**Extracted information**
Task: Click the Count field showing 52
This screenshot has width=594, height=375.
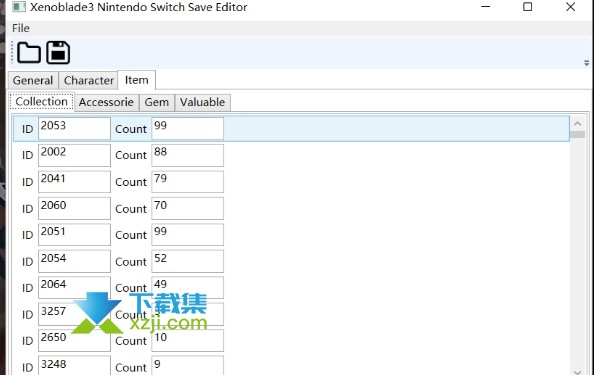Action: coord(188,261)
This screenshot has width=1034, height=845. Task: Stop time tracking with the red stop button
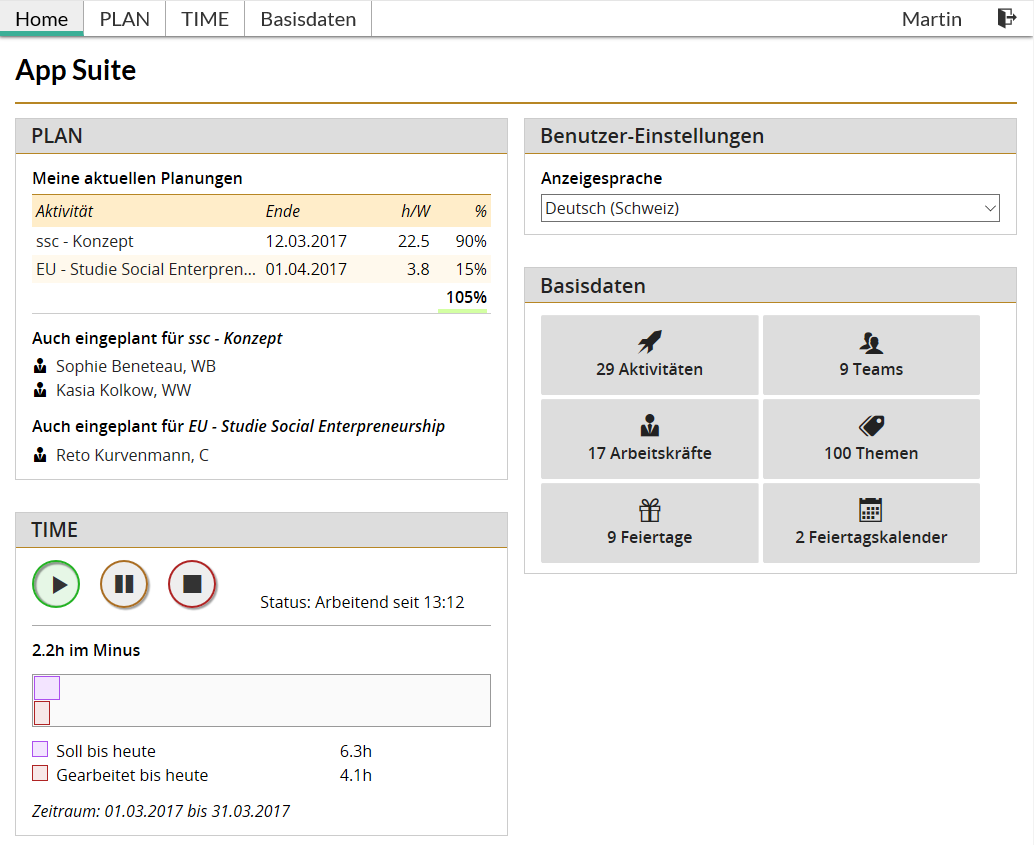coord(192,585)
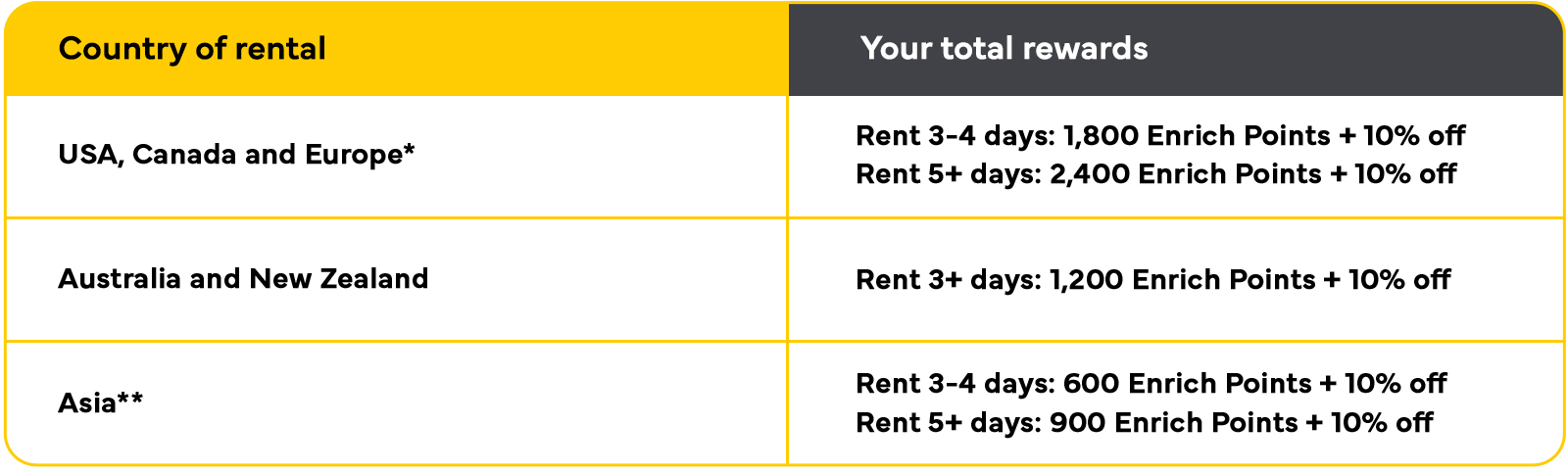Click "New Zealand" text in second row
This screenshot has height=473, width=1568.
pyautogui.click(x=339, y=279)
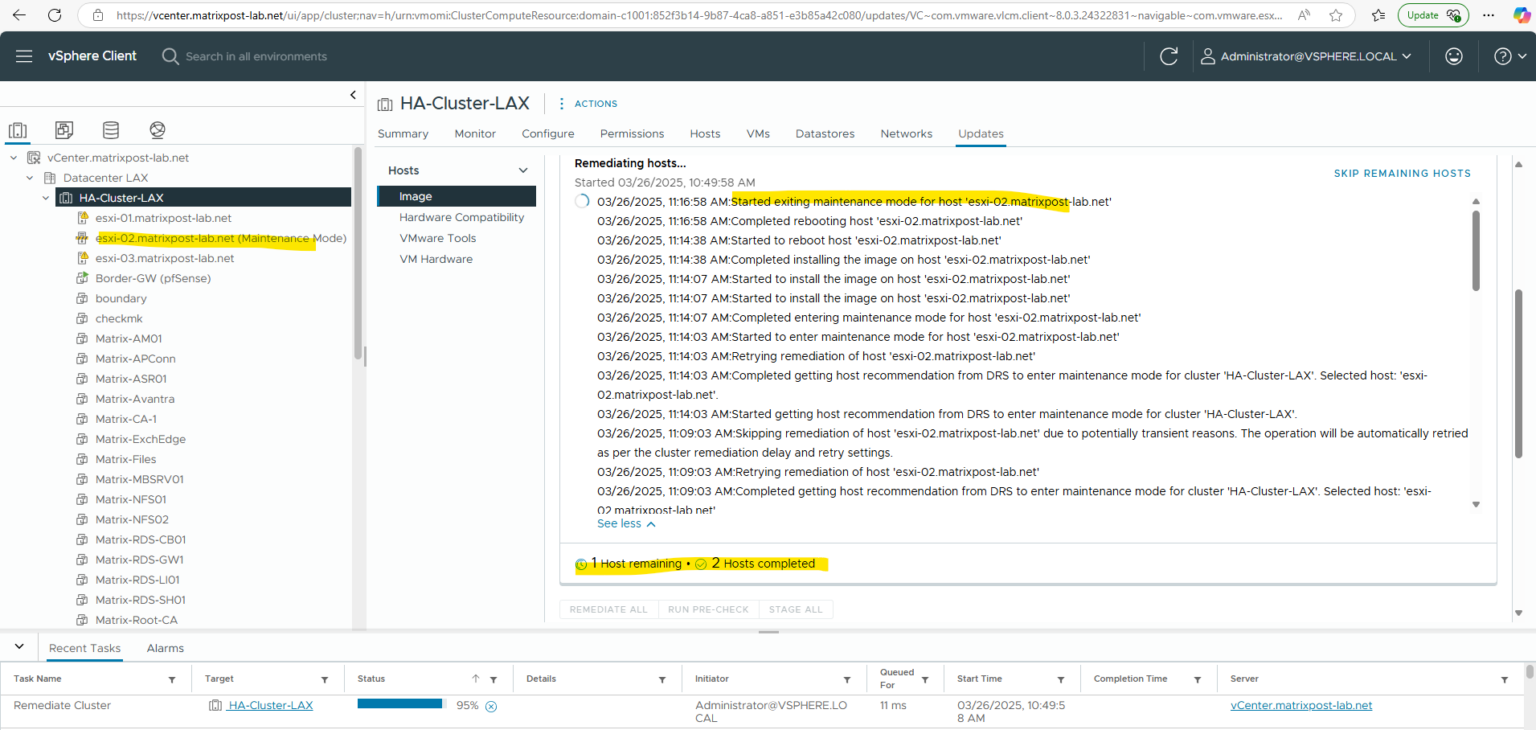Send feedback via the smiley icon

pos(1453,56)
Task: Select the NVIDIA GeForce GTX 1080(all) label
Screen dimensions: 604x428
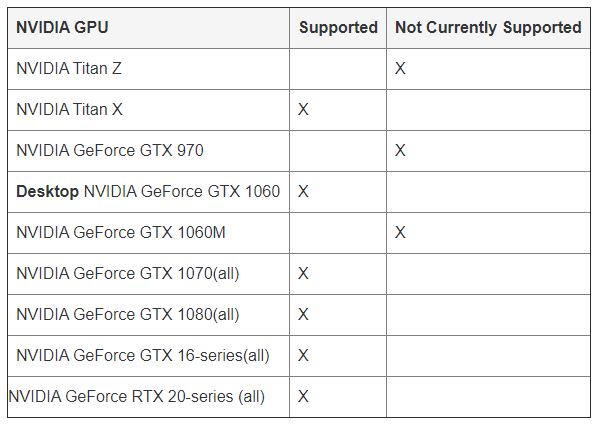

**Exercise instructions**
Return the complete material exactly as it appears, without images.

**Answer space**
Task: Click the Count field showing 52
This screenshot has width=594, height=375.
Action: coord(188,261)
This screenshot has width=1034, height=845. Task: Stop time tracking with the red stop button
coord(192,585)
Click "New Zealand" text in second row
This screenshot has height=473, width=1568.
pyautogui.click(x=339, y=279)
Send feedback via the smiley icon

pos(1453,56)
Task: Select the NVIDIA GeForce GTX 1080(all) label
Screen dimensions: 604x428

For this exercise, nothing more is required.